You can set up notifications that alert your team when:
- A sync fails (e.g., due to a merge conflict).
- Infrastructure drifts from the desired state.
- A manual change in the Kubernetes cluster is detected (in a self-healing setup).
Conclusion: The Benefits of Implementing GitOps with IaC​
By implementing GitOps with Infrastructure as Code, you bring a new level of automation, control, and scalability to your DevOps practice. With version-controlled infrastructure, teams can ensure consistency, enforce compliance, and recover from failures quickly. The principles of GitOps help teams achieve:
- Increased visibility and collaboration: Every change is tracked in Git, allowing for greater transparency and collaboration among teams.
- Enhanced security and compliance: Policies can be enforced at the code level, ensuring that infrastructure adheres to organizational standards.
- Scalable and flexible infrastructure: By using tools like Terraform and Kubernetes, infrastructure can be easily scaled or modified as business needs change.
Ultimately, GitOps with IaC allows DevOps teams to manage complex infrastructures efficiently, reduce human error, and ensure that their environments are always in a desired, predictable state.
Final Thoughts​
GitOps is revolutionizing how infrastructure is managed in modern DevOps practices.

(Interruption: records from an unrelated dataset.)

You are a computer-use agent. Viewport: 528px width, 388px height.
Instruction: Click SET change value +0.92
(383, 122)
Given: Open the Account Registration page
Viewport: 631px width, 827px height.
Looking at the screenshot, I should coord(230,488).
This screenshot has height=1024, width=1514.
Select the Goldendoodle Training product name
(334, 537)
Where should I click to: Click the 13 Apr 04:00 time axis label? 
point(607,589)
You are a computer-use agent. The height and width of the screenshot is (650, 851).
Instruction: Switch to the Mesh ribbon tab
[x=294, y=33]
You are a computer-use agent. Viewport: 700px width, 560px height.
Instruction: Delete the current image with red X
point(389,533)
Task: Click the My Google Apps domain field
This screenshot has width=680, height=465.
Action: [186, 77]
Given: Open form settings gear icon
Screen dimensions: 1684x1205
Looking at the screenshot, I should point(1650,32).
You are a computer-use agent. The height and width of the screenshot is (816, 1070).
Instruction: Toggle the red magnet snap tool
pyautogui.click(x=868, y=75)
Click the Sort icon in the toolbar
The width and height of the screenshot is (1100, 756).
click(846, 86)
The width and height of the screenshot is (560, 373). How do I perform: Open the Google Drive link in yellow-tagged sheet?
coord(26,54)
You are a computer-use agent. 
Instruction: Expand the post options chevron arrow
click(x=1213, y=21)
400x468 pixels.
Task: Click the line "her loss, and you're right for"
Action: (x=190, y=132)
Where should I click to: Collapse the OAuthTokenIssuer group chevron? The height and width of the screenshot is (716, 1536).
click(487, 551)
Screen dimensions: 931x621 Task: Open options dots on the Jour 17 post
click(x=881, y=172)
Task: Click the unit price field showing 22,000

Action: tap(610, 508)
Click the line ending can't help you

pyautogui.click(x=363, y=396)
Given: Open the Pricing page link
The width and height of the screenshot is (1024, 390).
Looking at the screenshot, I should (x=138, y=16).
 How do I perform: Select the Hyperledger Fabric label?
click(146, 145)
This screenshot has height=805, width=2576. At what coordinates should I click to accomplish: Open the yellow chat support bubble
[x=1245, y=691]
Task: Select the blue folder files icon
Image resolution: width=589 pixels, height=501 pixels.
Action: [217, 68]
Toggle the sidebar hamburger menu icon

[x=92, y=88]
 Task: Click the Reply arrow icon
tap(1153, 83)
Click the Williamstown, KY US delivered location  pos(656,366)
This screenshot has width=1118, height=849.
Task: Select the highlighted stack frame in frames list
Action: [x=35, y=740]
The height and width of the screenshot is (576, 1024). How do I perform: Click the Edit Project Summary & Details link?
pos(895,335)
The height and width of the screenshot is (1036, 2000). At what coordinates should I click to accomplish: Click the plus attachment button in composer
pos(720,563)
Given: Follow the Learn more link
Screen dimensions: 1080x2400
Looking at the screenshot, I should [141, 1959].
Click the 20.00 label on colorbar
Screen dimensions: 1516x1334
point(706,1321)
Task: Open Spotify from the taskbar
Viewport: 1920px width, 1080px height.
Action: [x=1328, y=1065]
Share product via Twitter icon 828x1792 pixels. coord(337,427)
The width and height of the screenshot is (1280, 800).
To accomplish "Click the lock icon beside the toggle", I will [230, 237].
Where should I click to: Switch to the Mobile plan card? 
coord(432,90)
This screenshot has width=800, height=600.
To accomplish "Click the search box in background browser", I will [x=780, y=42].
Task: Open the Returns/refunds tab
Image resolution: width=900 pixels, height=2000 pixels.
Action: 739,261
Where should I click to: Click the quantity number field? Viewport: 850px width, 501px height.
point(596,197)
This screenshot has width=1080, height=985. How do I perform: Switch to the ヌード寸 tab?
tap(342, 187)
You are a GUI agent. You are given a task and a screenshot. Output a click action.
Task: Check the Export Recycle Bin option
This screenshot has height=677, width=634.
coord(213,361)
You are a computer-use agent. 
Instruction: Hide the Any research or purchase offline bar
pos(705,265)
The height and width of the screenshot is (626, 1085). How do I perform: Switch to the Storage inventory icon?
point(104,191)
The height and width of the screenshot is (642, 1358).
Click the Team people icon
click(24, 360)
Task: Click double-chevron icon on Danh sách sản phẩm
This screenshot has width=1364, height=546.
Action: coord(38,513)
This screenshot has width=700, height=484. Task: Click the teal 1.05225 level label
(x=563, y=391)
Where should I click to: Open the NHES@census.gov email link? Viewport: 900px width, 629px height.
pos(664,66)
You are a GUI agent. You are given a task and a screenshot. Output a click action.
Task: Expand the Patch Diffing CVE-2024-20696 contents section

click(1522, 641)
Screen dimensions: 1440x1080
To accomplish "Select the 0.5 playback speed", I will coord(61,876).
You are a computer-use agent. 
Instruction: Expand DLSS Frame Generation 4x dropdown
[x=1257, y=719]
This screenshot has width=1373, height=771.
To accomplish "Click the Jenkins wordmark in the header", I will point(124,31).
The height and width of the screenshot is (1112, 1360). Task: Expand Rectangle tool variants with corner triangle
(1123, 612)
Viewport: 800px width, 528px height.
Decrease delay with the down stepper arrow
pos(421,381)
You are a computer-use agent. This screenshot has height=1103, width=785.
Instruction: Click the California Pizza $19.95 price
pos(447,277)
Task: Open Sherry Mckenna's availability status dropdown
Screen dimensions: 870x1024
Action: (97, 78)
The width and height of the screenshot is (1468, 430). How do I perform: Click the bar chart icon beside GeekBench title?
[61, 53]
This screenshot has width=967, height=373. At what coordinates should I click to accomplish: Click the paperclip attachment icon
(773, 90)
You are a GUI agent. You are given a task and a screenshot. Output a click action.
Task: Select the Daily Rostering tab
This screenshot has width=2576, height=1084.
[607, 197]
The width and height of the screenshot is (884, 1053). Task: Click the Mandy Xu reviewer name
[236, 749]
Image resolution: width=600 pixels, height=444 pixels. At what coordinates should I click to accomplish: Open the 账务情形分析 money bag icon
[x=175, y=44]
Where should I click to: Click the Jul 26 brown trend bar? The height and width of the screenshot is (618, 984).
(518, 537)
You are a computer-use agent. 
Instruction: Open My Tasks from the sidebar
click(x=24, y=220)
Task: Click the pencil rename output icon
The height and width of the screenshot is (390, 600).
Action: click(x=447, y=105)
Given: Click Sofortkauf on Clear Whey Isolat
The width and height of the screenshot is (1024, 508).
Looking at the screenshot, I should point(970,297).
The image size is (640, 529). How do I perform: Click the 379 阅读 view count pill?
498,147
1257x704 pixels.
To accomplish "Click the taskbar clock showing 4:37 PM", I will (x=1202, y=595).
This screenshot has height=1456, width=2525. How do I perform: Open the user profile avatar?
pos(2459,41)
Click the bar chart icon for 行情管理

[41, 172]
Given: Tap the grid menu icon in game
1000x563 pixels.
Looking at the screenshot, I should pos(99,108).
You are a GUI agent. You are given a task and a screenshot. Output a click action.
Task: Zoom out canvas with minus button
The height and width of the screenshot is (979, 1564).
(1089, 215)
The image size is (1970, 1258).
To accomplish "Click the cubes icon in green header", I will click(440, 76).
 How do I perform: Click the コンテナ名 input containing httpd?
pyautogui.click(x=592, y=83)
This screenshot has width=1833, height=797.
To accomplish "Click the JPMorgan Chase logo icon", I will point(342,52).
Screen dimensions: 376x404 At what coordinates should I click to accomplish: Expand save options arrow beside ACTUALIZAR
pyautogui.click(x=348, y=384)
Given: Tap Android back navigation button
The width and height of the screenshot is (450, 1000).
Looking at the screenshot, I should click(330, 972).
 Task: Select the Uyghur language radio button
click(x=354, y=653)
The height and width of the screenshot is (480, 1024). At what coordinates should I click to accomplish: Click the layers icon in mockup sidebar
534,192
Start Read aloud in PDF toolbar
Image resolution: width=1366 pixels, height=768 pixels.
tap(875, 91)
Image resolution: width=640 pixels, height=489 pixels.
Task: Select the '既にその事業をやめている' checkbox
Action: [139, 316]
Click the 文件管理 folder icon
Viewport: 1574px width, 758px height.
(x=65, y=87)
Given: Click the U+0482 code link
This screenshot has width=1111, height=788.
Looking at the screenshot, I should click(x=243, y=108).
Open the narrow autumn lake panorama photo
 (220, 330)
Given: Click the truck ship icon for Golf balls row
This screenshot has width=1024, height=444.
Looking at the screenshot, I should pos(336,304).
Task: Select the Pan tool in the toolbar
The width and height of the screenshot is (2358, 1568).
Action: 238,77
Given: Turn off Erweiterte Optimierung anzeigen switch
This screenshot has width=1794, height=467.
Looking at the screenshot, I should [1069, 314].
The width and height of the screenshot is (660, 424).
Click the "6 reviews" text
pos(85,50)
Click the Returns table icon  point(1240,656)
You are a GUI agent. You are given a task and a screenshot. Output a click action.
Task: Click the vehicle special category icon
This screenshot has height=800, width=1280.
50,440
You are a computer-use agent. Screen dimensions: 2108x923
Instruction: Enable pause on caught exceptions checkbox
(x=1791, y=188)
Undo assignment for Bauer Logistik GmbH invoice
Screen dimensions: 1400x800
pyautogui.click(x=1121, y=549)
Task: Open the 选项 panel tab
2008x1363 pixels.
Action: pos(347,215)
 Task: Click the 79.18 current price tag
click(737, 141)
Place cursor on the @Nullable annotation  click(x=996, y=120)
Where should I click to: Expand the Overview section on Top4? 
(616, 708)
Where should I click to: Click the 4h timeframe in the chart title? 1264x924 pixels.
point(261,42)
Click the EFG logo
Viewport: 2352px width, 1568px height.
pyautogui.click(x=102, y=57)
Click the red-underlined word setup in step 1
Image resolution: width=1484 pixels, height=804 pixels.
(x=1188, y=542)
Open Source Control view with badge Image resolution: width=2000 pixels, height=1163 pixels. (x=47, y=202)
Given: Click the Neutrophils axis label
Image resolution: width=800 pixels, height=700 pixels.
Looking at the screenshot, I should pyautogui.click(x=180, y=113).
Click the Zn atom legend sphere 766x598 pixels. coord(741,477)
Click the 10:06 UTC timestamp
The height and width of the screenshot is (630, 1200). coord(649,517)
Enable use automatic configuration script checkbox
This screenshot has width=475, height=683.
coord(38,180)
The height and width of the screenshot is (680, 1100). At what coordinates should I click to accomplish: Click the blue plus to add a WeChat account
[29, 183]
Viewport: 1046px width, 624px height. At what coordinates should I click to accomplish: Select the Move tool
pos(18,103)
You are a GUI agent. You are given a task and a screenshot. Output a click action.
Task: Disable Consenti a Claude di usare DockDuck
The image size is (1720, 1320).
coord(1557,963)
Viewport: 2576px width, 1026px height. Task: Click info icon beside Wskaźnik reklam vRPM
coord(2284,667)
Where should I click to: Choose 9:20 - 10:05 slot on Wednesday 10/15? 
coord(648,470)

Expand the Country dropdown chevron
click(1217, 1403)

With the power of IaC, teams can automate every aspect of their infrastructure management, making deployments faster, safer, and more reliable. Whether you are working in a single-cloud, multi-cloud, or hybrid environment, GitOps with IaC provides a clear, auditable, and scalable approach to infrastructure management.
Start small by implementing GitOps for a single service or environment, and gradually expand it to cover all aspects of your infrastructure. The future of DevOps is declarative, version-controlled, and automated, and GitOps is leading the way.